Starting at the line with "Massagem para Gestantes: cuidado" in it, reproduce each line below through the last one, exactly, and include nothing else.

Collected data
━━━━━━
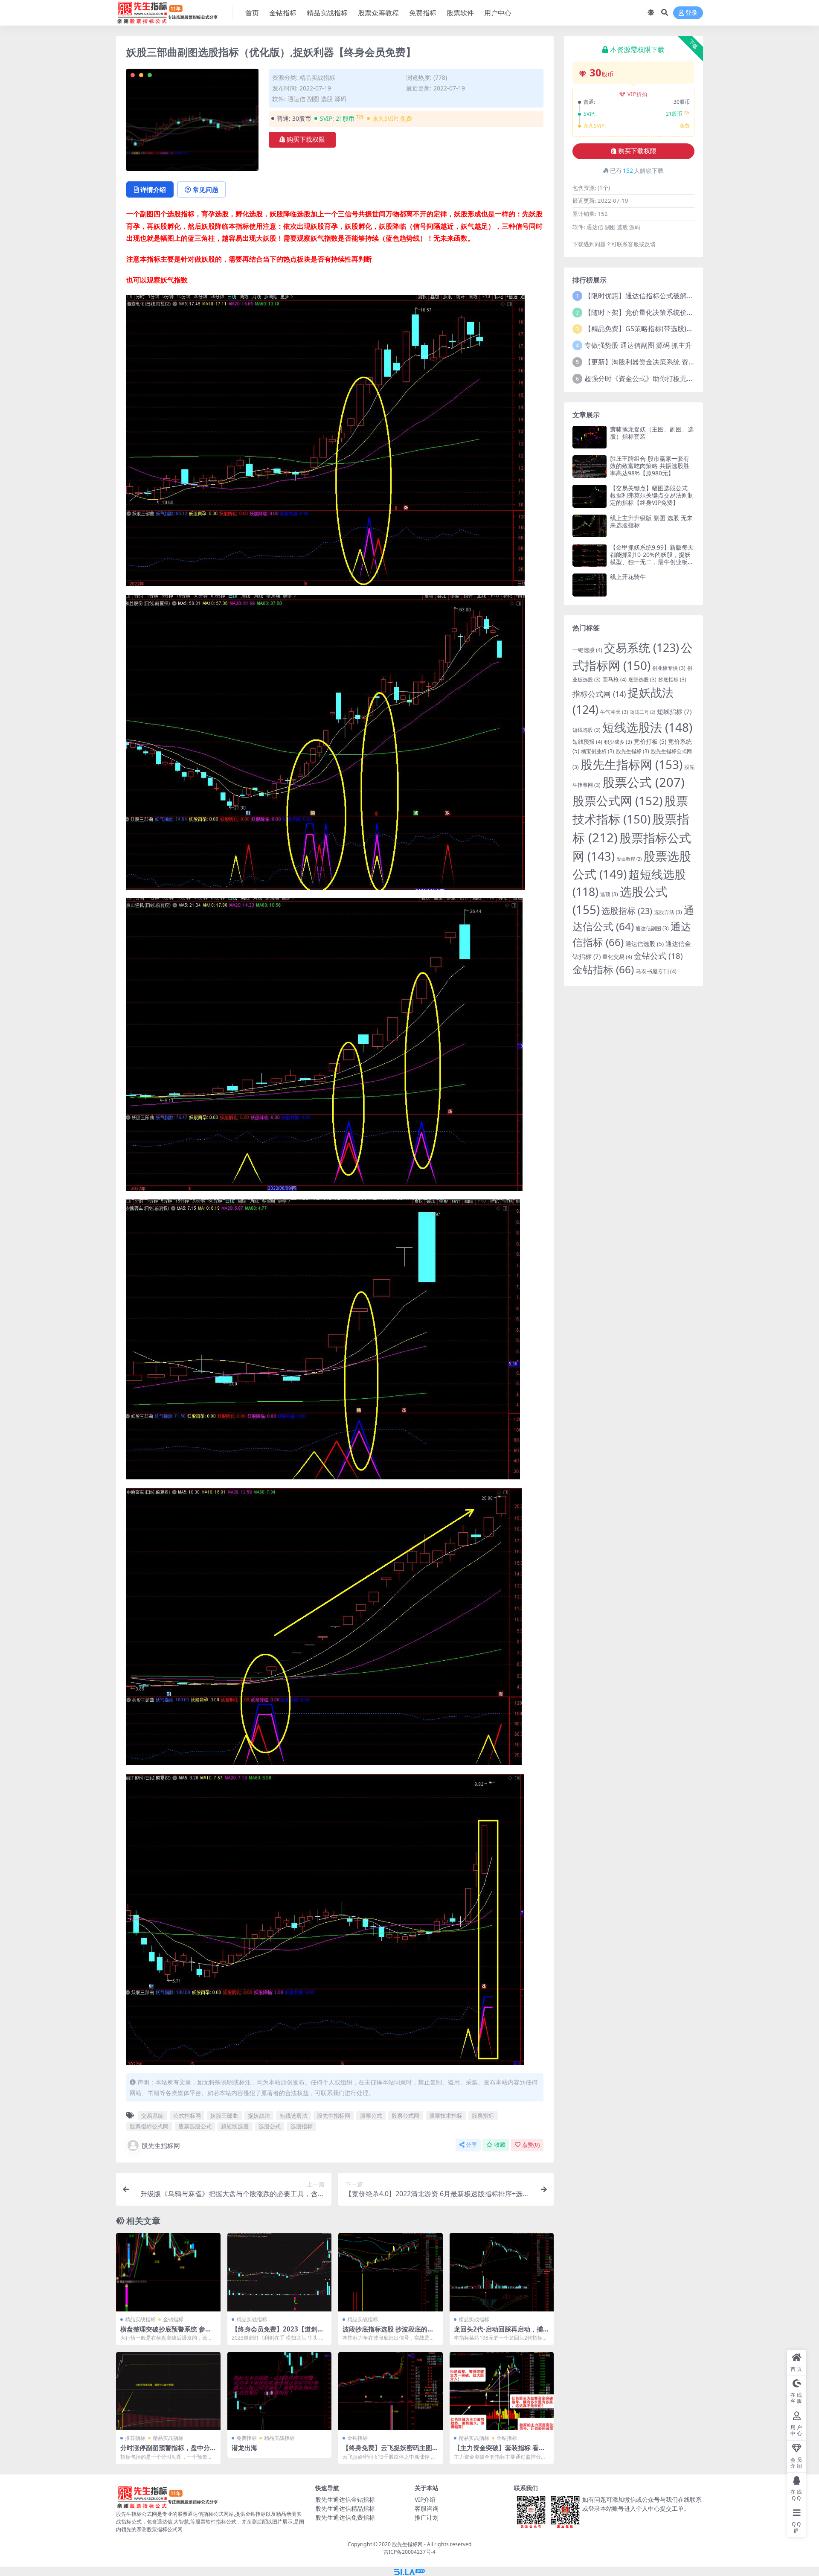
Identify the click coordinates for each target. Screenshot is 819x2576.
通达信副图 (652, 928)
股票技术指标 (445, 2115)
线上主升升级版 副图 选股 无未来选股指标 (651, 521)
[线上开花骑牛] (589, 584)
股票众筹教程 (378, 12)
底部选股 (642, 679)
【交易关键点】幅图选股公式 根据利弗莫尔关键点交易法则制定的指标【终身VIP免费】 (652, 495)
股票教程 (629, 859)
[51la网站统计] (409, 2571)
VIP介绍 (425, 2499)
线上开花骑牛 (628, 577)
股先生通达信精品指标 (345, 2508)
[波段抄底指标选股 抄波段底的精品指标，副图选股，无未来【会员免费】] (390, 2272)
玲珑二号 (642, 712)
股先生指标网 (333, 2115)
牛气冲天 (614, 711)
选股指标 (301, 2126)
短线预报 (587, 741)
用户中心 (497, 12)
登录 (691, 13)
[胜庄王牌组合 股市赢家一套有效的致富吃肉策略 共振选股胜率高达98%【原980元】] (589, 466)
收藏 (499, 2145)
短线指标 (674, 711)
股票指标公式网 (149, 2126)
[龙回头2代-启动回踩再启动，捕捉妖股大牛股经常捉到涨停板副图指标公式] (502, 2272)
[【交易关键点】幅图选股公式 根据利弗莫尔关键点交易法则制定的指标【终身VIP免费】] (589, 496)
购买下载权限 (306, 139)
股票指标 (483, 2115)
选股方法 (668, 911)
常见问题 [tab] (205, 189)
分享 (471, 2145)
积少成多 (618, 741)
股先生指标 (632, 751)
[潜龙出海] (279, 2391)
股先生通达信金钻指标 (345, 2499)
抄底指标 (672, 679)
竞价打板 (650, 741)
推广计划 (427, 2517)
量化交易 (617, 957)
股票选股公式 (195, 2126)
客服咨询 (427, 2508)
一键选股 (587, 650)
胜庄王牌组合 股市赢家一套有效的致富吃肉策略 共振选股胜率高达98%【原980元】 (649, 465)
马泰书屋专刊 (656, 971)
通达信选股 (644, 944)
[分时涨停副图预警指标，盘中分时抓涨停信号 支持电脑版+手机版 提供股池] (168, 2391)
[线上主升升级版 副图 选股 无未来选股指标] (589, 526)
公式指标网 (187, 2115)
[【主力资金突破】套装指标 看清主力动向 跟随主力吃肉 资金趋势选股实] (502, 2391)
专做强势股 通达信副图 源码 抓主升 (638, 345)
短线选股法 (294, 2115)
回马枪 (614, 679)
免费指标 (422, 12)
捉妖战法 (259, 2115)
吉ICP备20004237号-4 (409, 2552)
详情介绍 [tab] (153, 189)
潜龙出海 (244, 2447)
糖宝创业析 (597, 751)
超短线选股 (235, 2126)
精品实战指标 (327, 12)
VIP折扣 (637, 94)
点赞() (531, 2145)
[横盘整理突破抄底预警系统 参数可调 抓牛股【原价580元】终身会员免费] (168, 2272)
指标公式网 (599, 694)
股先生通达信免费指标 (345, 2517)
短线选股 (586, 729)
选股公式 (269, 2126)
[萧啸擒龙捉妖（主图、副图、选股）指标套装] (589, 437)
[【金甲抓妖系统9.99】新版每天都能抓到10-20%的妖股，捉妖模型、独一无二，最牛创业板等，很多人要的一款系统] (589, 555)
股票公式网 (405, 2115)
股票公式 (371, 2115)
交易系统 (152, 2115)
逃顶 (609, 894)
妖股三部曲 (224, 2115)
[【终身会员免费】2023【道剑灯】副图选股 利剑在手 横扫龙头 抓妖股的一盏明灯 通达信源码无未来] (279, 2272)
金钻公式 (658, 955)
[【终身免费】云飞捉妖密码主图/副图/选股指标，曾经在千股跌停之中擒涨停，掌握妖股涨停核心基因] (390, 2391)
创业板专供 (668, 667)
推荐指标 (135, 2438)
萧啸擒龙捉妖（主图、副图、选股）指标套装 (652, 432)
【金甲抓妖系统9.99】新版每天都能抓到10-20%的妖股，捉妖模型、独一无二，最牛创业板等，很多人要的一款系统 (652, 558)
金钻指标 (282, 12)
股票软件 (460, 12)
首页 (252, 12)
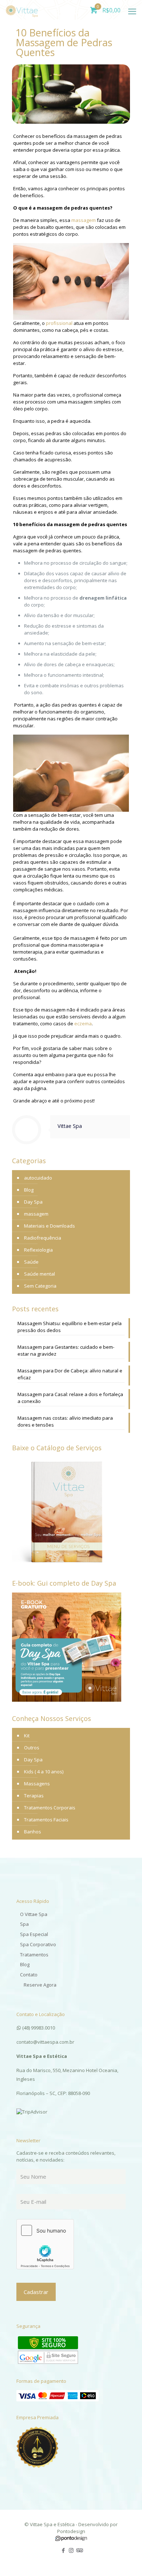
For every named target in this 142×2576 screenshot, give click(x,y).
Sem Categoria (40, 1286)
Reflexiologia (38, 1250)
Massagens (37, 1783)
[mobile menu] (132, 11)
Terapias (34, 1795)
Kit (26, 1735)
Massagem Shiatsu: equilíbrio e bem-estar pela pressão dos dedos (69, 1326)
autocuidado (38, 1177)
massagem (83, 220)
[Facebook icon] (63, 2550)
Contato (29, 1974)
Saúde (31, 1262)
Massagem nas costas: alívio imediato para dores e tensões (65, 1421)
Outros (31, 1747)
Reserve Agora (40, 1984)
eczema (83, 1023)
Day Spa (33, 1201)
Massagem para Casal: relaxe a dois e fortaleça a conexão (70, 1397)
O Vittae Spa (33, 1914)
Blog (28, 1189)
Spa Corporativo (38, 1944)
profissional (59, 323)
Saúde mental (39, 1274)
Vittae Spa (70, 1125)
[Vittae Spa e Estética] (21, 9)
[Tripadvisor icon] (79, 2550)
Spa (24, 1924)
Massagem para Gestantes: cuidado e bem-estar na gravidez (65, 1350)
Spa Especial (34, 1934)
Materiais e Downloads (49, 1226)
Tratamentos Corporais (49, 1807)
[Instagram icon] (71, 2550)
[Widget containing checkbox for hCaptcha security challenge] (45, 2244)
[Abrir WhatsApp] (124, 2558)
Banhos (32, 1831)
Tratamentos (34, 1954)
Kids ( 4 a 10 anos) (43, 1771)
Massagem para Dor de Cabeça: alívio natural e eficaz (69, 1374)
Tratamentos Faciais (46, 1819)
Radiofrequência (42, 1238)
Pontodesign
━━━━━━
_Answer for this exercise_:
Massagem para Gestantes: cuidado e bem-estar na gravidez (65, 1350)
Spa Especial (34, 1934)
Materiais e Downloads (49, 1226)
Tratamentos Corporais (49, 1807)
[Instagram icon] (71, 2550)
[Widget containing checkbox for hCaptcha security challenge] (45, 2244)
[Abrir WhatsApp] (124, 2558)
Banhos (32, 1831)
Tratamentos (34, 1954)
Kids ( 4 a 10 anos) (43, 1771)
Massagem para Dor de Cabeça: alívio natural e eficaz (69, 1374)
Tratamentos Faciais (46, 1819)
Radiofrequência (42, 1238)
Pontodesign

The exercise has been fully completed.